Uma questão precisa, que já tocamos de leve, se coloca agora: o que
pode o espírito criado conhecer de Deus, o que pode ver Nele? A resposta para
essa questão, em geral pouco estudada, é, a nossos olhos, de uma importância
capital, tanto para a especulação pura como para a experiência mística ligada a
ela. Com efeito, ela traça uma linha de separação clara entre as duas
teologias, a grega e a latina, uma linha de separação das águas que remonta a
Santo Agostinho, quem, nesse ponto em especial, rompeu com a tradição
patrística grega, em geral pouco conhecida por ele. seu último representante no
Ocidente fôra Santo Ambrósio de Milão, canal principal, mas não único, por onde
essa tradição passou até chegar ao bispo de Hipona.

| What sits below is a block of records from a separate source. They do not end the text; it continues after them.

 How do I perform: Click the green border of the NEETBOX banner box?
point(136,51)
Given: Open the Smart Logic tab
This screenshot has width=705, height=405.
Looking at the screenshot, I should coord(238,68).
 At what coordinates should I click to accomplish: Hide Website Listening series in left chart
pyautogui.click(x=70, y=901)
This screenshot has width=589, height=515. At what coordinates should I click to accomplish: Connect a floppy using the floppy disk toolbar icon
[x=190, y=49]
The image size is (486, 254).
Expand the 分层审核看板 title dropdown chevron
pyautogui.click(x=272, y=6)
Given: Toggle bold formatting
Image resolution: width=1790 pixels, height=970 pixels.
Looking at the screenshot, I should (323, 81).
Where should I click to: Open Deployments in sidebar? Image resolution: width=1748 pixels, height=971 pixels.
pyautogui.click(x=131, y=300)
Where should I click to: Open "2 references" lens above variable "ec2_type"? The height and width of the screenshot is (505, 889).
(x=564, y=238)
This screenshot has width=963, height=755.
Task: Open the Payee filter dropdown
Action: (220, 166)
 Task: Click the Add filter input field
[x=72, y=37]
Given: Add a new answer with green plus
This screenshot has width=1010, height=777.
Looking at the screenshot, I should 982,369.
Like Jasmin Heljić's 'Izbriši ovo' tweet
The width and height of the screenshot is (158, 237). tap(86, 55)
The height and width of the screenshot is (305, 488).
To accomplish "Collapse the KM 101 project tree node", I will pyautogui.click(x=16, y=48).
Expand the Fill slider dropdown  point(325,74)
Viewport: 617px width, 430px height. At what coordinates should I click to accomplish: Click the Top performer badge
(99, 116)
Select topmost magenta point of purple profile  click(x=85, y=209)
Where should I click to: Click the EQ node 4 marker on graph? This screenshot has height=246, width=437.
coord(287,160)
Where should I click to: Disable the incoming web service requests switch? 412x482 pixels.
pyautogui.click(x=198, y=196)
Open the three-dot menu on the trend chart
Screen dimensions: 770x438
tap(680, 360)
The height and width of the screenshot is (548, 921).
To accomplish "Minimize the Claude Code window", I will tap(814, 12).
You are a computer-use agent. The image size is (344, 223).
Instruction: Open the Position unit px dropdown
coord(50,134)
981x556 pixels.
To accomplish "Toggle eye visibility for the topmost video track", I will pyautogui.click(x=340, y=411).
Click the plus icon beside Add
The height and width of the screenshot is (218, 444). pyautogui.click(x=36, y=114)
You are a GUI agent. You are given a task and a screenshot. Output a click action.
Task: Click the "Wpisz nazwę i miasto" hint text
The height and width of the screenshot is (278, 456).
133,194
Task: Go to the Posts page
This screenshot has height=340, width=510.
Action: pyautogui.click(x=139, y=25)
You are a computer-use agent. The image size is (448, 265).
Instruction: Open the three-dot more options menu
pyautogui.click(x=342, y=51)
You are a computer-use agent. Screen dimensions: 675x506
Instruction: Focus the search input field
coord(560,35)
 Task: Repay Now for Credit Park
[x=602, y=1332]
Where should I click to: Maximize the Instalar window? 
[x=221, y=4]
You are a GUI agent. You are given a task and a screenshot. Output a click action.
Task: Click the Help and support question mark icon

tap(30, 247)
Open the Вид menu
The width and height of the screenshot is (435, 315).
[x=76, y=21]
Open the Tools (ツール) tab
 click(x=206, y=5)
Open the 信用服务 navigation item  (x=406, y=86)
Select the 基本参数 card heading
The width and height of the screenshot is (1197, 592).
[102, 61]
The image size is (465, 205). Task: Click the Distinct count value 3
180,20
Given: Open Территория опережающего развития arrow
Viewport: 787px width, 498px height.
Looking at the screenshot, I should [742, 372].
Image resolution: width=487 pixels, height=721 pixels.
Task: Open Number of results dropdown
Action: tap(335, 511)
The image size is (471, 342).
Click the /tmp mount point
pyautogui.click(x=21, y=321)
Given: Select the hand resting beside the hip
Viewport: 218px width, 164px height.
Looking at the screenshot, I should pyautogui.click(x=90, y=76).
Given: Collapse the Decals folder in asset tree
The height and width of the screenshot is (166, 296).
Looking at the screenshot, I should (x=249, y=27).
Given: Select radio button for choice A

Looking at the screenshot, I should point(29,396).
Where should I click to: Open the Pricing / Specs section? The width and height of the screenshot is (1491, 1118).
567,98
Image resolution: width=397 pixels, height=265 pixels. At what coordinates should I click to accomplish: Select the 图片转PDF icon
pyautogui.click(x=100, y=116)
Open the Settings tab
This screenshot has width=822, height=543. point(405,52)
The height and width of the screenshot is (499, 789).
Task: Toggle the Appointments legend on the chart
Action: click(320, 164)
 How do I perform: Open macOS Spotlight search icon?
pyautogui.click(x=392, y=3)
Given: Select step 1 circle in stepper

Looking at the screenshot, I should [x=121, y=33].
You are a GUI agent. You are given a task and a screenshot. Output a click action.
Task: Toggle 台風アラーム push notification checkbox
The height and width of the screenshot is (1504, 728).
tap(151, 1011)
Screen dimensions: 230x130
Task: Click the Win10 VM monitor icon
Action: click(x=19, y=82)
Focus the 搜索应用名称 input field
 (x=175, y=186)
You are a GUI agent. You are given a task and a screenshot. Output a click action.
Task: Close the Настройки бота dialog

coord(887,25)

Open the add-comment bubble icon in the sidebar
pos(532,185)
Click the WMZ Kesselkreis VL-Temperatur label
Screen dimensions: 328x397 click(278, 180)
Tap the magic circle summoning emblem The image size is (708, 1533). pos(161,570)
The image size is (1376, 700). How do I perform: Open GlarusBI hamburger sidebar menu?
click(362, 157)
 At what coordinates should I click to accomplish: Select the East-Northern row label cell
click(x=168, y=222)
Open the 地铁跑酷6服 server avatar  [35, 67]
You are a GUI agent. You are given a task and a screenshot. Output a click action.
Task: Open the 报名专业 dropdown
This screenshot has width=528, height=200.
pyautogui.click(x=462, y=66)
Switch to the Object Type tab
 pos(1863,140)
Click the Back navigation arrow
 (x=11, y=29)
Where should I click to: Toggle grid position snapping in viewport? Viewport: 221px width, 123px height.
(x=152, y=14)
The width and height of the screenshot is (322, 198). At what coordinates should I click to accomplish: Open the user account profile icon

Os Padres gregos, partindo da ideia do ser, sempre distinguiram em
Deus a essência e as forças (“energias”), fossem potenciais, fossem
atualizadas, distinção que remonta, sob sua forma geral, à filosofia antiga[9].
Já Plotino, depois de Aristóteles, afirmava a incognoscibilidade de toda
essência, pois, sendo simples, sem acidentes e indivisível, ela não pode ser
apreendida pelo pensamento, que é múltiplo e limitado. Como sonhar assim em
conhecer a essência divina, abraçar o Infinito com um espírito finito? Não
somente esse é impensável por definição, como ainda a própria força – que é
distinta da essência, na medida em que não é exteriorizada e não se torna
energia – aparece como “treva” aos seres criados no tempo ex nihilo.
A razão, iluminada pela fé, pode certamente emitir algumas verdades
positivas sobre Deus. A teologia catafática, explicitando essas verdades
positivas, chega a construir, peça por peça, todo o dogma: mas esse não passa
da refração do mistério través do prisma do pensamento, uma ilhota que emerge
do oceano do incognoscível. O último mistério permanece impenetrável, revelado
unicamente pelas energias incriadas e criadoras que derivam diretamente da
essência incognoscível do Deus trino[10].
Elas manifestam a perfeição da divindade – ao mesmo tempo em que velam seu
brilho – tantno pela beleza do Cosmo, como pela sabedoria das leis que o
governam. Assim é que as forças atualizadas do Ser único formam a base da
pirâmide que sobe, estreitando-se cada vez mais, até a essência incognoscível;
elas são o único aspecto visível do Deus invisível. Pontos de partida de nossa
teognosia humana, que é ao mesmo tempo uma teodiceia, essas atividades – ou
teofanias – trarão sempre os nomes divinos de Onipotência, de Bondade, de
Inteligência ou de Providência, simples atributos que não podem, senão de modo
imperfeito, qualificar o Inqualificável, e menos ainda esgotar o conteúdo do Princípio
infinito.
Essa concepção já era familiar a Fílon, com uma nuance: ao isolar Deus
numa solidão imutável, Fílon o fazia comunicar-se com o mundo por intermédio do
Logos, a um tempo Inteligência e Força criadora, Theia dynamis (potência
divina), distinto das Potências que sustentavam sua criação. O dogma trinitário
ortodoxo não podia admitir semelhante degradação do divino em suas hipóstases,
igualmente incriadas, idênticas como natureza e inseparáveis. Mesmo a tríade de
Plotino, substancial de outro modo, mas assim mesmo emanatista, do “Um, do Nous
e da Alma do mundo”, pode ser considerada análoga, mas nunca o protótipo, da
Trindade cristã, que nada tem, nem pode ter, de uma hierarquia, qualquer que
seja[11].
É verdade que podemos constatar algumas flutuações, que já mostramos
mais acima, no dogma trinitário da teologia ante-nicênica. Em Atenágoras, por
exemplo, o Logos, que é consubstancial ao Pai apenas em potência, não é outra
coisa do que o conjunto das Ideias que agem no universo. Quando toda pretensão
à subordinação desaparece, a incognoscibilidade se torna apanágio de toda a
Trindade, e as energias, irradiando de um centro único, pertencem, sem
distinção possível, às Três Pessoas, cuja essência é uma[12].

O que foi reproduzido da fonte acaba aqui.